[T]hat’s what Grandma said, adding, “but you have to be French to get away with it,” or you’ll go the way of T-Rex Boland… with one headlight ; ask Camus, ain’t no room for an Étranger in France when all of the French amigos de México en La Sorbonne y SciencesPo son hijos de Echeverría y de Díaz Ordaz, including esos de la llamada 4T de don Obrador de La Chingada.
Of course as the first Made-in-France refugee, señorita Kebbab, for Mí es “como el viejo decía” :

Los Hijos de Sánchez never accepted Quinn, on account of his last name and like Lalo Guerrero during the Zoot-Suit Riots, he would go on to represent Mexico better than Churubusco² or Siempre en Domingo³ ever did.
³~. Soldado de PRI
²~. Cuartel del PRI
If the prisons that are worth a damn were easily built, there be no need for sidekicks like Gustave de Beaumont, but then where would the “good cop/bad cop” trope be at?
The question from a hypothetical ‘undocumented pothead’ to a theoretical UN1TÉ ‘national secretary’ is if your “approach” directs resources and attention towards the « narco- state » level players or, instead suggests to go full–ICE in your banlieues?

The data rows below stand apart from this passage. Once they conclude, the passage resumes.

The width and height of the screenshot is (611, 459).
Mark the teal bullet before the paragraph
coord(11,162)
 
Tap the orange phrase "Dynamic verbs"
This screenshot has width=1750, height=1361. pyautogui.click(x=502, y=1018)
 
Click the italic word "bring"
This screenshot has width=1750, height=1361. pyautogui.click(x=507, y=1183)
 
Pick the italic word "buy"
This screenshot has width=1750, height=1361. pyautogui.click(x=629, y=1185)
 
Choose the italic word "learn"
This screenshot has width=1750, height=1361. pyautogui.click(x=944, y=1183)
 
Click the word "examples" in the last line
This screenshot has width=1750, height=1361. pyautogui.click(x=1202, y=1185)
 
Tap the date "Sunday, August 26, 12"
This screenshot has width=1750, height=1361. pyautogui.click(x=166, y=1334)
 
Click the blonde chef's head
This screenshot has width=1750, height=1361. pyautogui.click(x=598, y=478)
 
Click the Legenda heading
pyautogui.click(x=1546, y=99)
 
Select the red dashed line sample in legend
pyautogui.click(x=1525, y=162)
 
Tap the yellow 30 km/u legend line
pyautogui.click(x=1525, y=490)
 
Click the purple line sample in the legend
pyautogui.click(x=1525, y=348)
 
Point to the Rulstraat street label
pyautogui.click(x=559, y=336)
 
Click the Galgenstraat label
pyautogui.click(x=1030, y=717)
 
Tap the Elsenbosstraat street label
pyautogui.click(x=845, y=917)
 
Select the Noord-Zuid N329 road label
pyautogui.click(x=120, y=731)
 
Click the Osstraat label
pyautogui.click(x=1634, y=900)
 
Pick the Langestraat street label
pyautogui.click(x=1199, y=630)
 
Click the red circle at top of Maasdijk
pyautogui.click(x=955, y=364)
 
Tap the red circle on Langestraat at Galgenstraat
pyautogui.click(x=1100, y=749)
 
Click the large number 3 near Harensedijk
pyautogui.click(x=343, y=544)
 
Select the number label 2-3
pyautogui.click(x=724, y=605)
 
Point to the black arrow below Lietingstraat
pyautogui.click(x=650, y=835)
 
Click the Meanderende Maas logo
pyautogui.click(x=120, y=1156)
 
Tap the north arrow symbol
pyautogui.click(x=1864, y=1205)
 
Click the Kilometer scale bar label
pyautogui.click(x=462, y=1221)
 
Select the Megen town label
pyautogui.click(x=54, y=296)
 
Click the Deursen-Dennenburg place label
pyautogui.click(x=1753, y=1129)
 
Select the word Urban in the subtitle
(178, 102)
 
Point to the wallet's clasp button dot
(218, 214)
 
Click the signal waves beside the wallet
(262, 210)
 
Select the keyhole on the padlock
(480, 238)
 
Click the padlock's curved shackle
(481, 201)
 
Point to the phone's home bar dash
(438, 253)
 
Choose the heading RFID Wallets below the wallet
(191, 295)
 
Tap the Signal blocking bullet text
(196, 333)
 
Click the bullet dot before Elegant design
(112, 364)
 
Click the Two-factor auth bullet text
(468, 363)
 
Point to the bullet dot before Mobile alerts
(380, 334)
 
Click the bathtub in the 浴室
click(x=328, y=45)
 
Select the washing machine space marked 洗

tomates, oignons, —pas de la salade.
Don’t ask Mí, how Öüï got this information about Beaumont’s trip with Tocqueville, but if it’s any consolation let’s just say that Alexis owed Mí Five Bucks and that Gustave offered to clear Tocqueville’s debt but then the motherfucker skipped town ; last thing Öüï heard was that the two Frenchman were in-and-out of prisons and jails. Quite the itinerary following their stint at Sing-Sing.
Y por eso, Madame Kebbab, in Mexico Öüï calls sindicalistas such as yourself, Al-Pastor… and if you add some ASADERO cheese from Villa Ahumada the order then transforms into a GRINGA.